## Selection
***
HAYES:  Even if they`re on the wrong side of a 40-55 split.

GREER:  And also on the wrong side of history.

This is slightly different, though, because, a, all politics is local, b, if they lose their seat to Democrats, they know that, you know, obviously the balance of the Senate goes in a total different direction, and there goes Donald Trump`s presidency -- let`s just say he gets elected for a second term.

But Mitch  McConnell on the one h and is dealing with a very erratic leader.  His leader is erratic.  So he`s saying everything is fine and make sure we hold the tide, but you know more and more Republicans know Donald Trump`s base is going nowhere.  It does not matter what he does, says, or has done.

But there are some Republicans who do feel like this may be a bridge too far.  We keep saying when does the dam break, right?  When to Republicans sort of just have way too much.  This actually may be the case where when you aren`t admitting that you have talked to foreign powers, some possibly our adversaries, and asked them to interfere in American democracy.

I`m not going to hold my breath, but this may be an opportunity for some Republicans to realize that, you know, for the sake of democracy, not for the sake of a man who is running a kleptocracy right now, that they actually need to step up and make sure that they hold the tide.

HAYES:  John, you`ve reported on politics in Washington for a very long time.  And I wonder your sense in reporting on this -- you did a great piece sort of knocking down some of the more nonsensical refutation that have been thrown about here, that there is an understanding among Republican leaders, if not the White House, that there is genuine political danger here. 

JOHN HARWOOD, EDITOR AT-LARGE, CNBC:  Absolutely.  There`s genuine political danger.  And I think Professor Greer is right about you can`t expect or assume that Republicans are going to break off in significant numbers, but you can`t dismiss the possibility either. 

We had a Monmouth poll that came out today, or yesterday, that showed 16 percent of Republicans supporting an impeachment inquiry, 23 percent in a CBS poll over the weekend.  Those are significant numbers for a president who has had only single digit opposition from within his party.

This is a case where unlike with the Mueller report, there isn`t even a veneer of plausible deniability about what happened, we have the transcript of his words, which tracked the whistle-blower complaint.  That`s a difficult fact pattern.  It`s why so many senators when reporters approach them in the hallway they turn the other direction and say I haven`t read it.  I don`t know.

And I think that`s because once you switch the -- flip the switch and they lose the ability to dodge this issue altogether.  They have to take a vote on it, that`s where it gets really tough.

HAYES:  Yeah, that`s a great point.  They can run away from reporters in the halls and they can sort of talk around the issue, but eventually if, in fact, he`s impeached, if it goes to the Senate, like you`re going to -- you know, you`re going to have to vote on it one way or the other.
***
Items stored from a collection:
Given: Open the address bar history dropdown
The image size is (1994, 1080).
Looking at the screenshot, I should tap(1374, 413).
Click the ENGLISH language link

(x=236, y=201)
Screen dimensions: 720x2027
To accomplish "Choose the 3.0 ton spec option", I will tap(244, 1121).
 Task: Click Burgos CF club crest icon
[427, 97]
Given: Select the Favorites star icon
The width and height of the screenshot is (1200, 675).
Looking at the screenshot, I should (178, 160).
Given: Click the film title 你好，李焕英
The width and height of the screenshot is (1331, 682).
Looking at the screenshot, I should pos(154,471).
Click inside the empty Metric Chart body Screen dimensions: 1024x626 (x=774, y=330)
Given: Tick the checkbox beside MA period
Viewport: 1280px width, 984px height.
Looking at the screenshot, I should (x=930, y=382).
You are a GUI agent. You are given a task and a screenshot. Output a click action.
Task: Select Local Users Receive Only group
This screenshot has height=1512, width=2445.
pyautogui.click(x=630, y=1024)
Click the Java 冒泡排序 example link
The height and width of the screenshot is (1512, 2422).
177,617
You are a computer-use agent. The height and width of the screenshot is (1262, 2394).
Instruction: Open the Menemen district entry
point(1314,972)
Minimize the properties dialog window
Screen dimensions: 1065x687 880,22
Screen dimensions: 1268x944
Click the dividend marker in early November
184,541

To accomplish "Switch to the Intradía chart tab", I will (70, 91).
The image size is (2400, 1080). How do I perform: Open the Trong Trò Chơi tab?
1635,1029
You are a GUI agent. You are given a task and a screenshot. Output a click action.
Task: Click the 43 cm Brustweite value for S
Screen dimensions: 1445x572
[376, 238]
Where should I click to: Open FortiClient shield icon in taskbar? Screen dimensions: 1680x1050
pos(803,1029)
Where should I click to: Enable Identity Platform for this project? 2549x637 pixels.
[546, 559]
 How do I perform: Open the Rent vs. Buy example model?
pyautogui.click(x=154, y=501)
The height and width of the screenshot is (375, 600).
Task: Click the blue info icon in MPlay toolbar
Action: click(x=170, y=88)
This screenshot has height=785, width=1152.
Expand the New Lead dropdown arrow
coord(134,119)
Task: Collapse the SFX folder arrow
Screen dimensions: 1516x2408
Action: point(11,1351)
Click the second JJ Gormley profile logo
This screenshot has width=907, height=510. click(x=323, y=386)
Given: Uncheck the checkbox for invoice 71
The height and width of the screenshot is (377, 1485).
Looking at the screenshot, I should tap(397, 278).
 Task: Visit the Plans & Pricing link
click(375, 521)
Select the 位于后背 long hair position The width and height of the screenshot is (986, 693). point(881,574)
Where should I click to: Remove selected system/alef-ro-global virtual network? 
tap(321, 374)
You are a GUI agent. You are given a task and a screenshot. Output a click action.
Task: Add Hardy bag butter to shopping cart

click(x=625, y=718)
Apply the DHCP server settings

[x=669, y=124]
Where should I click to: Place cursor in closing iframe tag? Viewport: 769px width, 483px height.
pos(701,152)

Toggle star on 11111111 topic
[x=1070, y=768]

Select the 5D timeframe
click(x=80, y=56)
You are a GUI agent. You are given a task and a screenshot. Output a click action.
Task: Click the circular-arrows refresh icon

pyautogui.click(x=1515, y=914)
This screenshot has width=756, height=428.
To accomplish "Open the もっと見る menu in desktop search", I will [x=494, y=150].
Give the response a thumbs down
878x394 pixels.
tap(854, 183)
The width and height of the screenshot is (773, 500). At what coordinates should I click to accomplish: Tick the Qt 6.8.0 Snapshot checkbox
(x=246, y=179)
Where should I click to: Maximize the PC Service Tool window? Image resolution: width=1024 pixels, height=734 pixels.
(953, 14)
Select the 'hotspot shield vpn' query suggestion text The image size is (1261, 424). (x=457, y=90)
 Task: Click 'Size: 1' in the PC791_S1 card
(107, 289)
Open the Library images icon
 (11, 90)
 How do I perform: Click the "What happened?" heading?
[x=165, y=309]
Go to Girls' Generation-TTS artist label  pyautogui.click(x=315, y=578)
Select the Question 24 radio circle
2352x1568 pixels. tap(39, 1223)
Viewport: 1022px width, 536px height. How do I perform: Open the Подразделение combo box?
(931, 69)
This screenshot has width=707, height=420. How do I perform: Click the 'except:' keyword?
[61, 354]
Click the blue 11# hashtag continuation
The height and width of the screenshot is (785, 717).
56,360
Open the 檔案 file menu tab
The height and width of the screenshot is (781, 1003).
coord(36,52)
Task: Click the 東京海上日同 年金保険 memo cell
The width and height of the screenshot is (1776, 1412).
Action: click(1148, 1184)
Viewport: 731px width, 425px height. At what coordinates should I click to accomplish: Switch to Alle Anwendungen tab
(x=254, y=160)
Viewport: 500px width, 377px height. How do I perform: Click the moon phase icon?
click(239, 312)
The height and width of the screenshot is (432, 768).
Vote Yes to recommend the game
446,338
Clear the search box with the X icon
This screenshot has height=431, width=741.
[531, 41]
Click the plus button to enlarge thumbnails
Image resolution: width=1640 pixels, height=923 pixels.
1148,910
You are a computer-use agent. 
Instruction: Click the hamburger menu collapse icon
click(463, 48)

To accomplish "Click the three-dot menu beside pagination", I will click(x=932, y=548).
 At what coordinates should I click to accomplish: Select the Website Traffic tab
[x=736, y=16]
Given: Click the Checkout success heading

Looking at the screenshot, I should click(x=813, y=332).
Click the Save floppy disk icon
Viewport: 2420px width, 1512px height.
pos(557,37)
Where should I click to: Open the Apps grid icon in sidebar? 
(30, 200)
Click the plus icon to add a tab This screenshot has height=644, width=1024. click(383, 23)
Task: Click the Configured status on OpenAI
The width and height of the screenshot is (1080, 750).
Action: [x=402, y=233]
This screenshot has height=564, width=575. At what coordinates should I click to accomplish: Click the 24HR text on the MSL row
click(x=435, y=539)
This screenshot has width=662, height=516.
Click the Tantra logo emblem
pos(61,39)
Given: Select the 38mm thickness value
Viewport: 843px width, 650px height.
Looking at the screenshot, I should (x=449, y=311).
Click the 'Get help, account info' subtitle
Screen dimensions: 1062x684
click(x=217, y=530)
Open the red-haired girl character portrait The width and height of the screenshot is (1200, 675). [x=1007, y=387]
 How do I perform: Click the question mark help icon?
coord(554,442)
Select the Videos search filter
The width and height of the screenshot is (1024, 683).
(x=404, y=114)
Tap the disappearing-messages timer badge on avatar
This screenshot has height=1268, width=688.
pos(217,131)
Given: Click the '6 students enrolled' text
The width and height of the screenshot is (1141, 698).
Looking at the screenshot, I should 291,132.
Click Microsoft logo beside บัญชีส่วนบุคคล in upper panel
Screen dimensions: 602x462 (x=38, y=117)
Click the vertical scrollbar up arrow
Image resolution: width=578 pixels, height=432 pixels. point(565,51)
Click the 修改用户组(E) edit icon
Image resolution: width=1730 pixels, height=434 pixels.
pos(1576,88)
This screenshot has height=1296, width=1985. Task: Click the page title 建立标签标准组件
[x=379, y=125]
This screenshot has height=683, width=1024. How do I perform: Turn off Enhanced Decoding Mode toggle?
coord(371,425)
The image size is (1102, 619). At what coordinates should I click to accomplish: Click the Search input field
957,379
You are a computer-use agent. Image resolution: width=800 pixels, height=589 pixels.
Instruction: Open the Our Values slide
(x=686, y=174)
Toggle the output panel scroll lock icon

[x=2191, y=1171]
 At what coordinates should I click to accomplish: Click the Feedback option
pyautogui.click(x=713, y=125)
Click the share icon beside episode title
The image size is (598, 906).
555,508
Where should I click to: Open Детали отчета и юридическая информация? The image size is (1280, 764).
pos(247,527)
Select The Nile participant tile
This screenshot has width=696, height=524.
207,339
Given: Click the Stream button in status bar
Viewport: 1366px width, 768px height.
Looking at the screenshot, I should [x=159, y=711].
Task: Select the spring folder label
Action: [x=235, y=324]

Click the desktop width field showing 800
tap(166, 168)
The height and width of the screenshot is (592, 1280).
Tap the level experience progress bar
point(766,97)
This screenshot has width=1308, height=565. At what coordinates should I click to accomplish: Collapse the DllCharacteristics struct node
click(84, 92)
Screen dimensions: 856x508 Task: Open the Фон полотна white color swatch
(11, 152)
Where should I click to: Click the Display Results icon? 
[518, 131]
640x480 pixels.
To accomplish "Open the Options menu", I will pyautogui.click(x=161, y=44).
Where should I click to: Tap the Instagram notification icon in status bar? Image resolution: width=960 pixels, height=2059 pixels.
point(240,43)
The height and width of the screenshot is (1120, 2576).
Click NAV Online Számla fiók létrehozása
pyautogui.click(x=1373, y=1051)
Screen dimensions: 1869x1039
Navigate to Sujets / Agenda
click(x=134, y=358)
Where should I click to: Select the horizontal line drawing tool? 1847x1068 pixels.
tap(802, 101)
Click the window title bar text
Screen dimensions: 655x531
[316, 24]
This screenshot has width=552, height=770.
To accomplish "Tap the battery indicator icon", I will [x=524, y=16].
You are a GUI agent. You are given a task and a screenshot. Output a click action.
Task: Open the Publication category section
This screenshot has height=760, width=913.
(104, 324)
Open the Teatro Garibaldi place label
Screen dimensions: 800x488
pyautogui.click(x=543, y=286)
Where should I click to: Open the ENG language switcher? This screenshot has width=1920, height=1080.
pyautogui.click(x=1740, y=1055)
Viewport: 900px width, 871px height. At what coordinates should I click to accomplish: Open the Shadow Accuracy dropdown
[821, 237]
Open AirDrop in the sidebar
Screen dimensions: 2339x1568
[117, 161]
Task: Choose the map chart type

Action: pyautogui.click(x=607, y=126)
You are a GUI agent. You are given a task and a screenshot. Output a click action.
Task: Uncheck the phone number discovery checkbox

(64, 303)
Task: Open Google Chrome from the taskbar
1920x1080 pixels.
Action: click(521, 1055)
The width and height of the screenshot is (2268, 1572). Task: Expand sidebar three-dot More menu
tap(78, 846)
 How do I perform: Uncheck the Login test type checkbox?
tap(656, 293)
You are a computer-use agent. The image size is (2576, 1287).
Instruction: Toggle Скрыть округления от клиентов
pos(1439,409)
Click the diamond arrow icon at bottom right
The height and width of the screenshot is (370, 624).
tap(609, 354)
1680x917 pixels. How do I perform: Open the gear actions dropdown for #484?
***
Could you output, word for word, the passage of the impeachment discussion transcript from "GREER:  And also" up to and including "or has done."?

GREER:  And also on the wrong side of history.

This is slightly different, though, because, a, all politics is local, b, if they lose their seat to Democrats, they know that, you know, obviously the balance of the Senate goes in a total different direction, and there goes Donald Trump`s presidency -- let`s just say he gets elected for a second term.

But Mitch  McConnell on the one h and is dealing with a very erratic leader.  His leader is erratic.  So he`s saying everything is fine and make sure we hold the tide, but you know more and more Republicans know Donald Trump`s base is going nowhere.  It does not matter what he does, says, or has done.